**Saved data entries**
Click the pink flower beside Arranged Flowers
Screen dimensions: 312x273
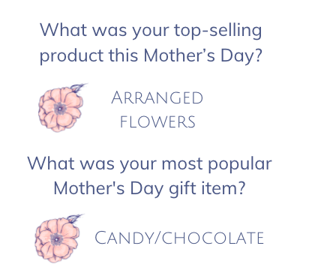click(x=62, y=108)
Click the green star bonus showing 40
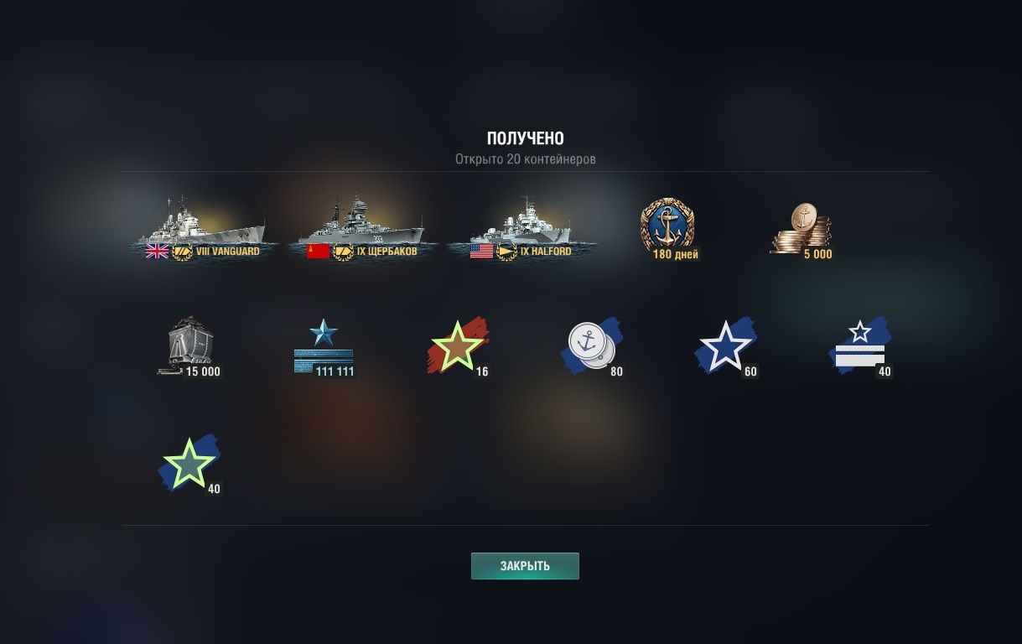Image resolution: width=1022 pixels, height=644 pixels. pos(189,464)
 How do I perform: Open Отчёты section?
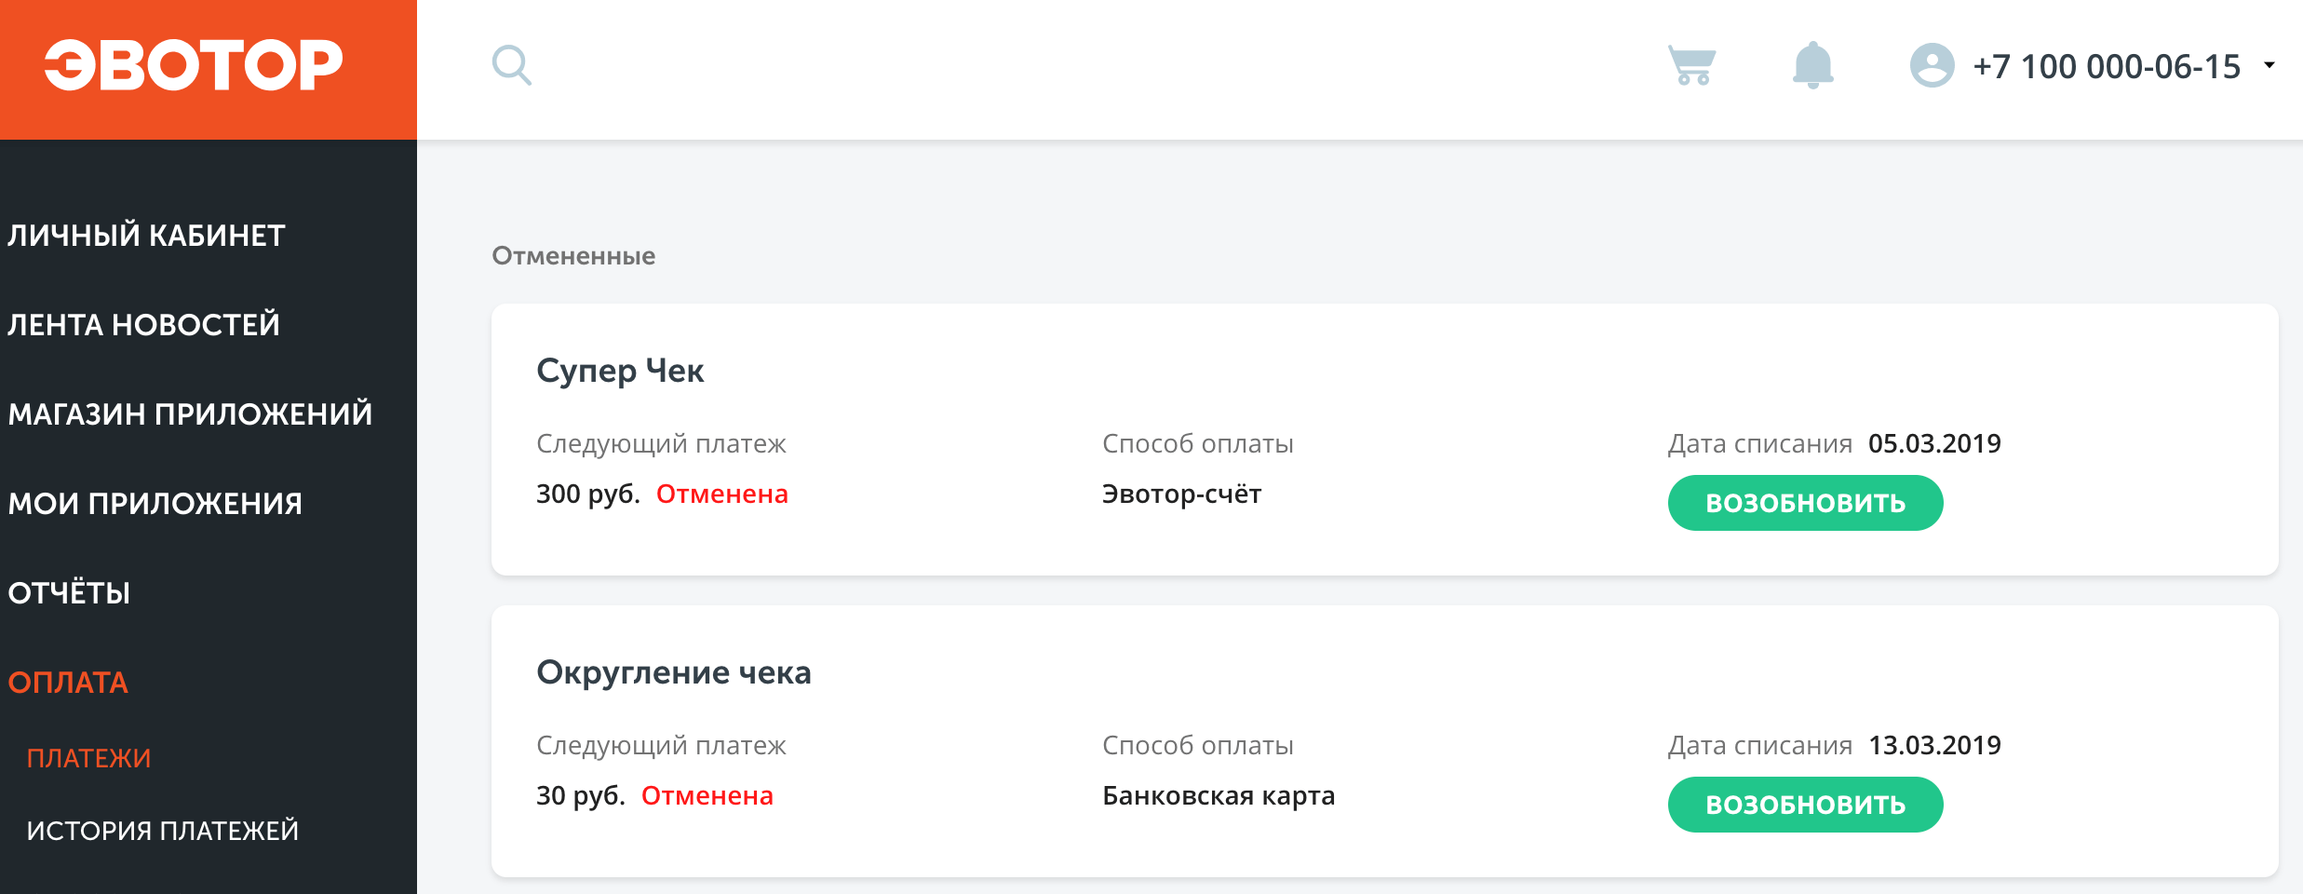69,592
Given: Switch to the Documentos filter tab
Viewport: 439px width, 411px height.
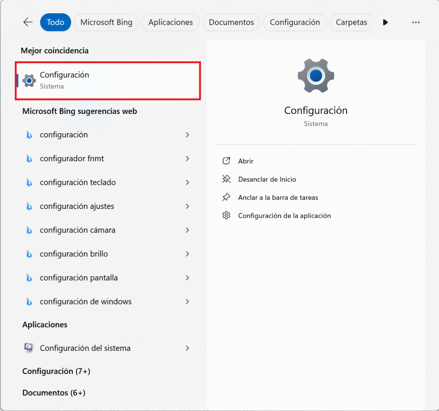Looking at the screenshot, I should coord(231,22).
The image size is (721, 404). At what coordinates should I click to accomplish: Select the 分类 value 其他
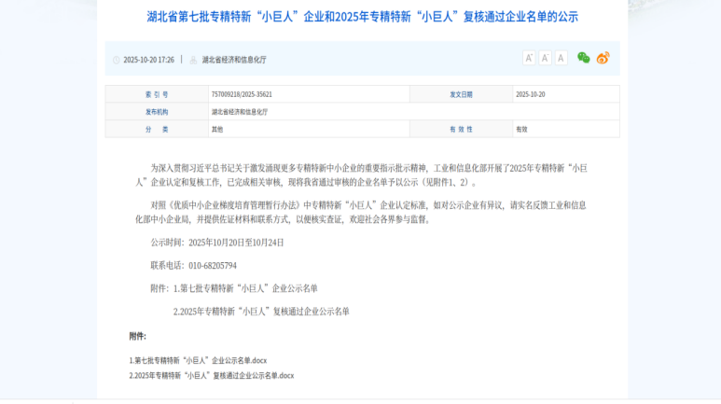[x=217, y=129]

**Instructions for the task**
The answer consists of the lines from the one holding "Viewport: 439px width, 411px height." to the end of the records, inclusive, restated exactly and without pictures.

**Response to this exercise**
Viewport: 439px width, 411px height.
Looking at the screenshot, I should coord(231,22).
The image size is (721, 404). At what coordinates should I click to accomplish: Select the 分类 value 其他
[x=217, y=129]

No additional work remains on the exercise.